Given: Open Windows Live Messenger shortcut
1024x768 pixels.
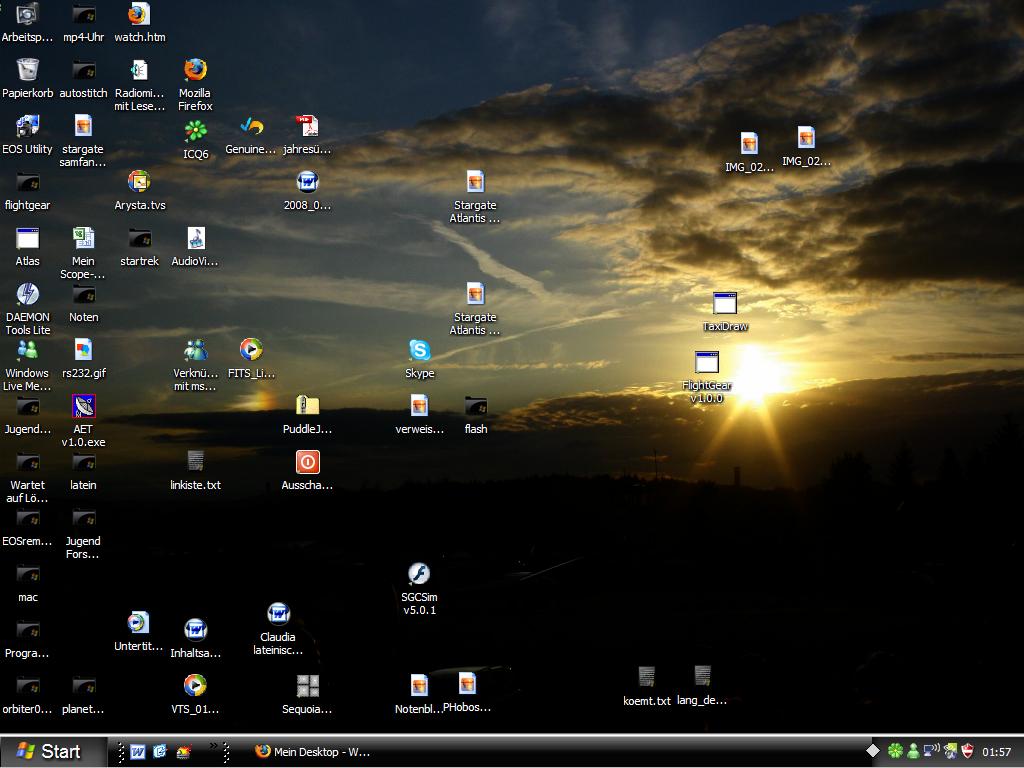Looking at the screenshot, I should [28, 351].
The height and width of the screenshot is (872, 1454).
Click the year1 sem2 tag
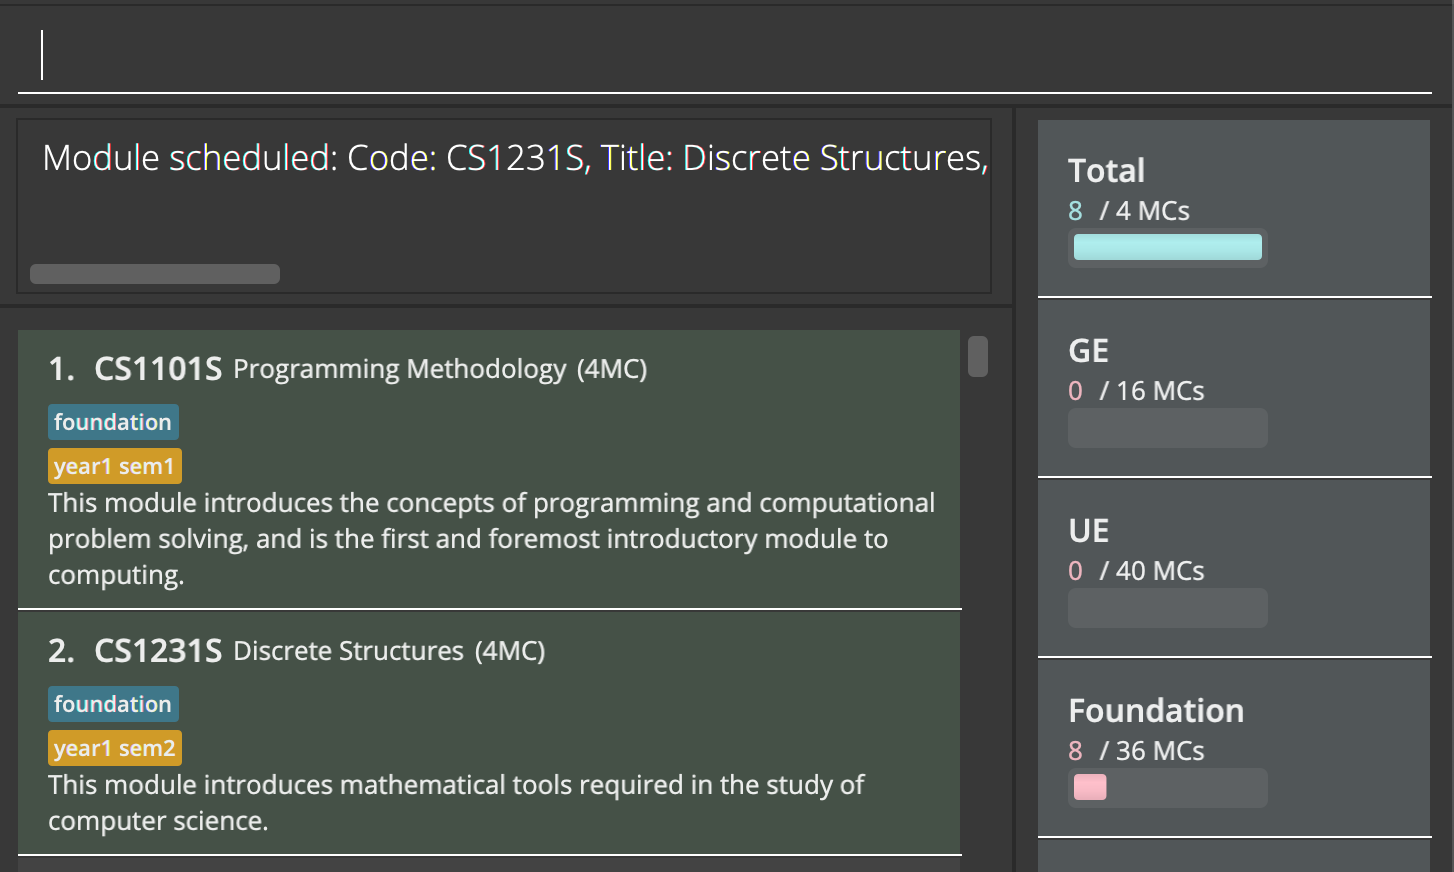point(115,748)
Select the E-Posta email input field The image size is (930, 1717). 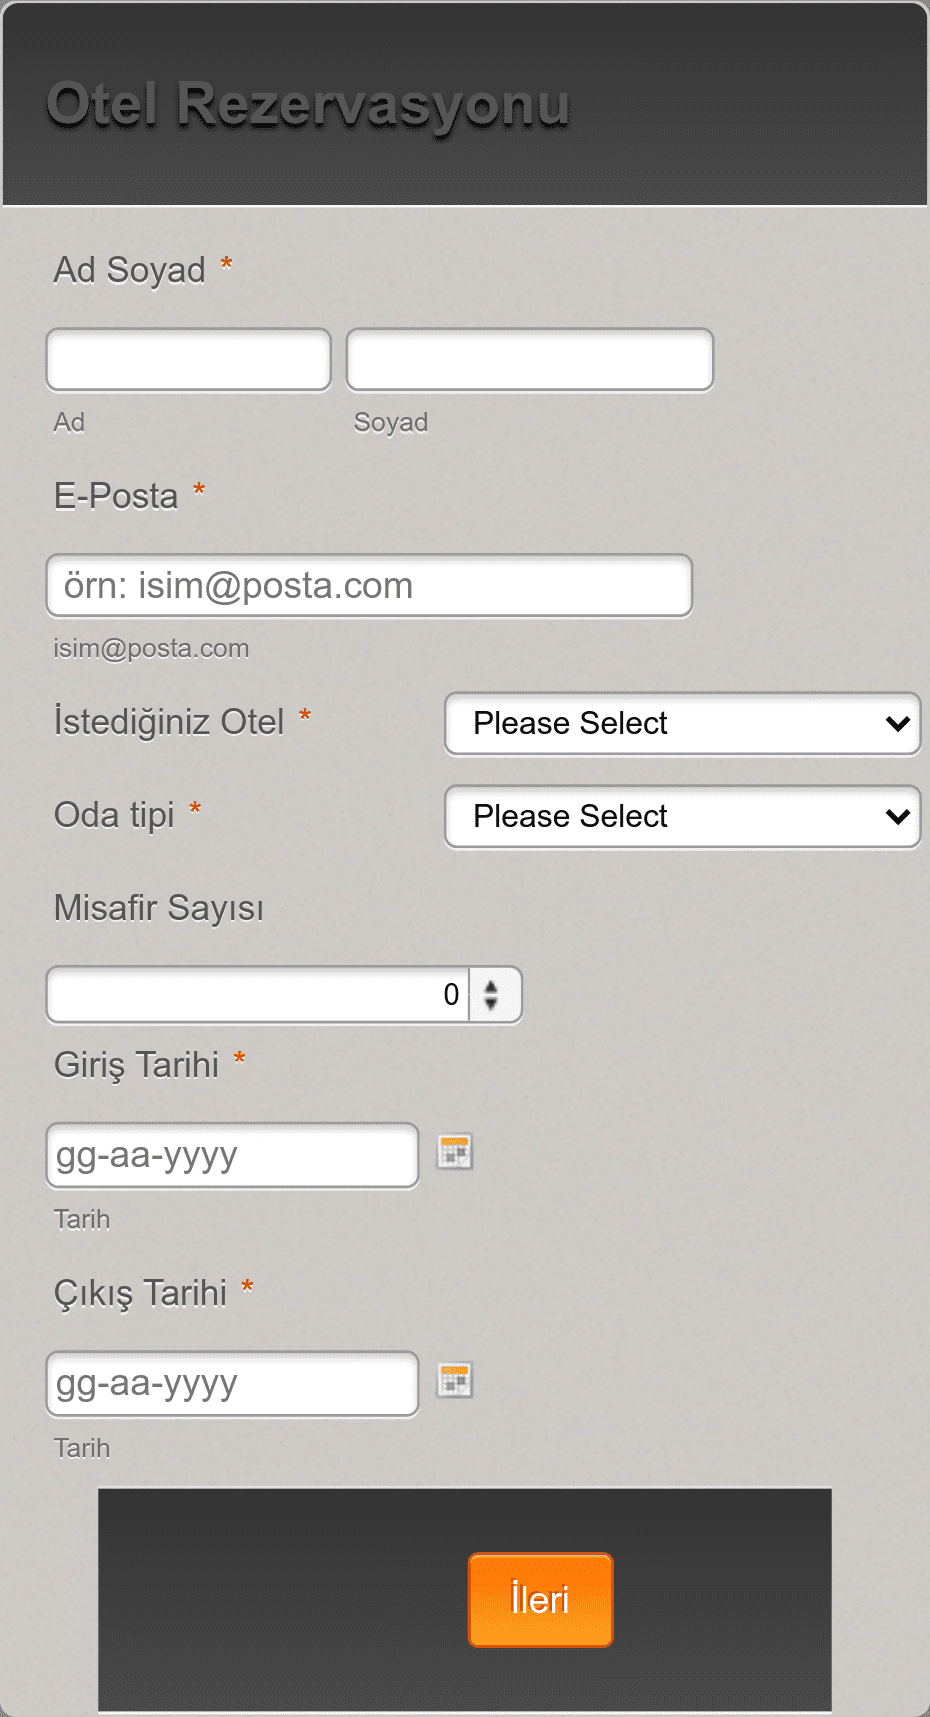(369, 585)
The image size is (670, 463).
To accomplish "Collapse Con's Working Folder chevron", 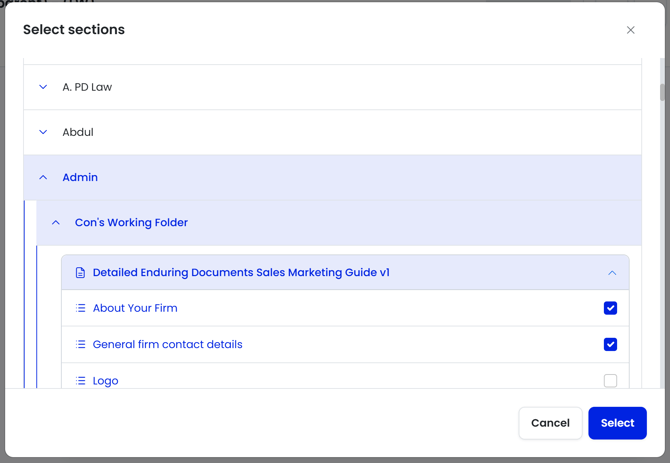I will tap(56, 223).
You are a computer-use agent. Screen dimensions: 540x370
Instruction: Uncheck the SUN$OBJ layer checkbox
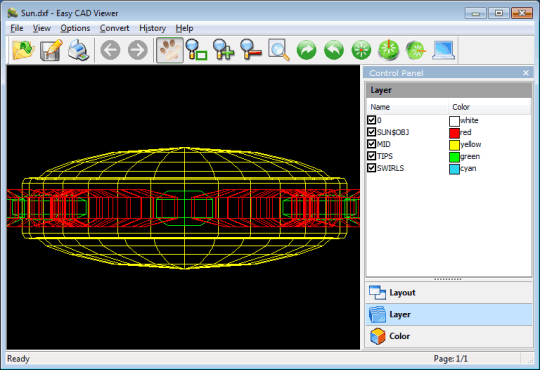[x=371, y=132]
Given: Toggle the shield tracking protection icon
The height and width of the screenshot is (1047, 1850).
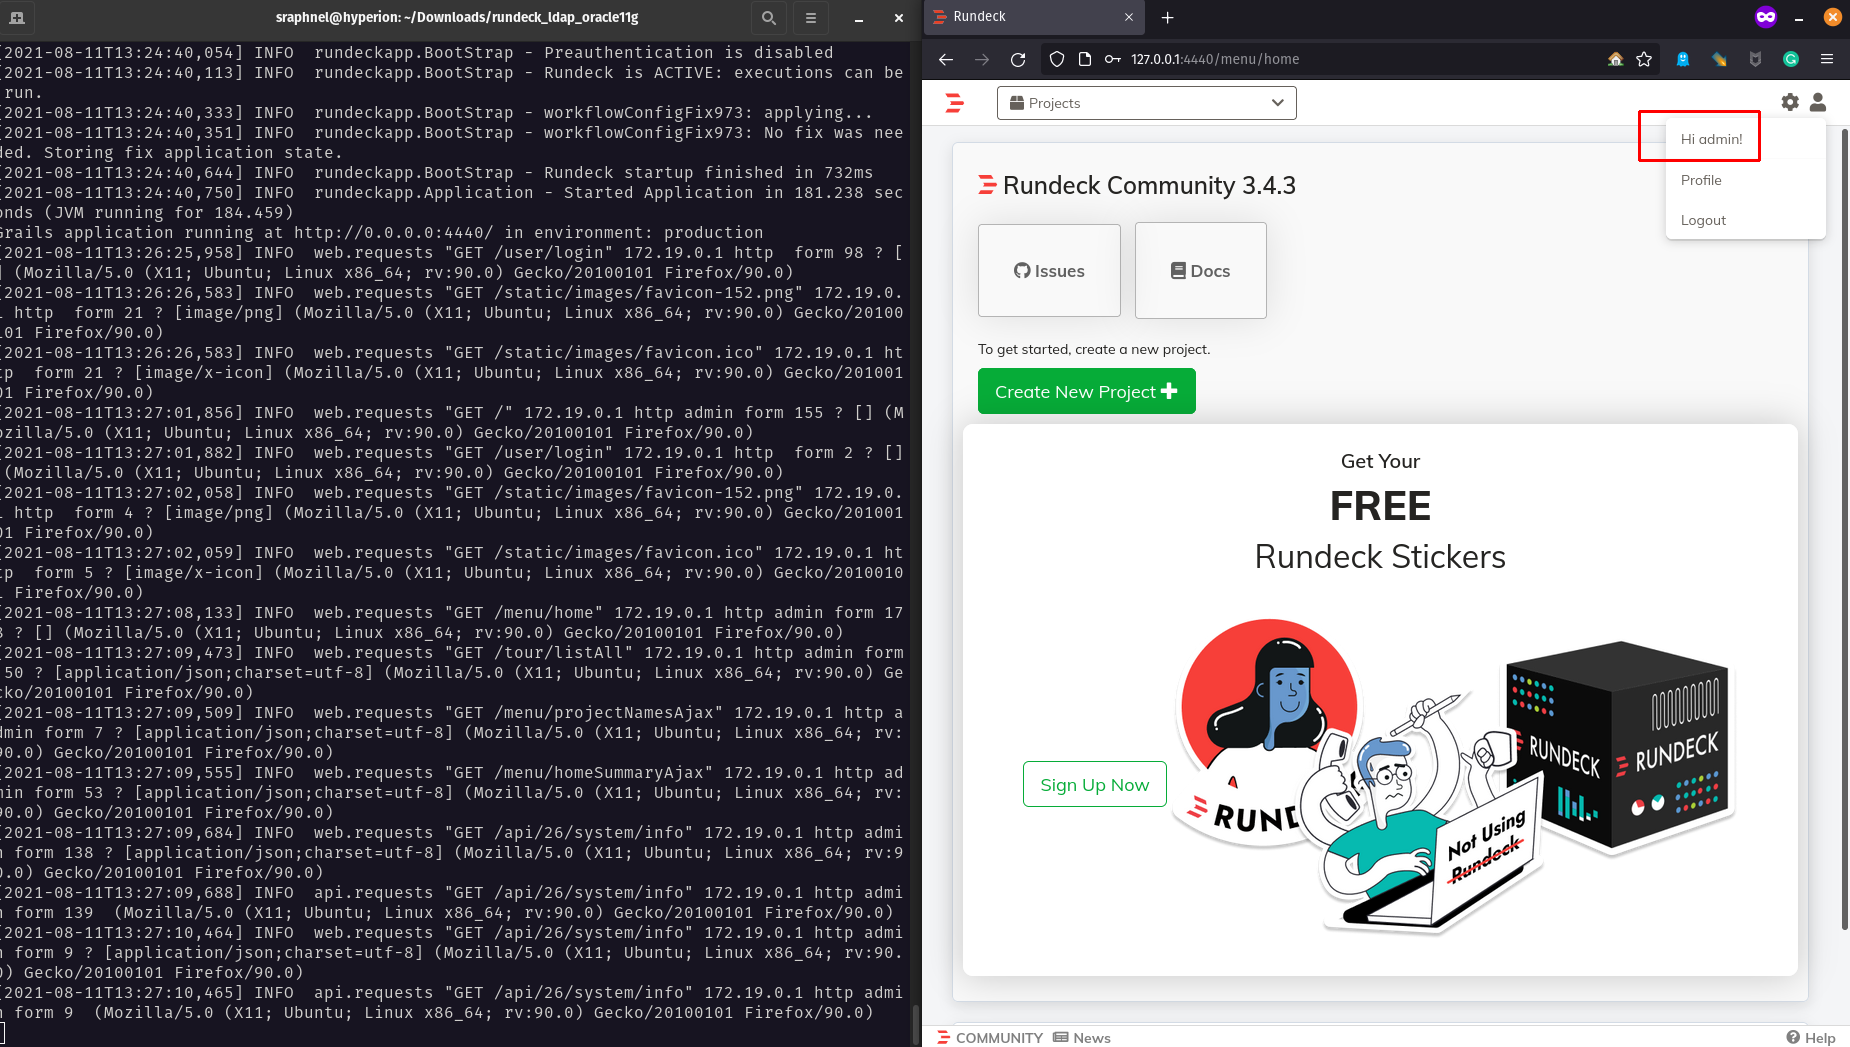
+ + + +
Task brief:
Starting at the line that contains "Given: Toggle the" and stopping at the end of the material, rewrite those lines with "shield" changed to "padlock" and everything else left as it is. Omit the pictures.

Reply:
Given: Toggle the padlock tracking protection icon
The height and width of the screenshot is (1047, 1850).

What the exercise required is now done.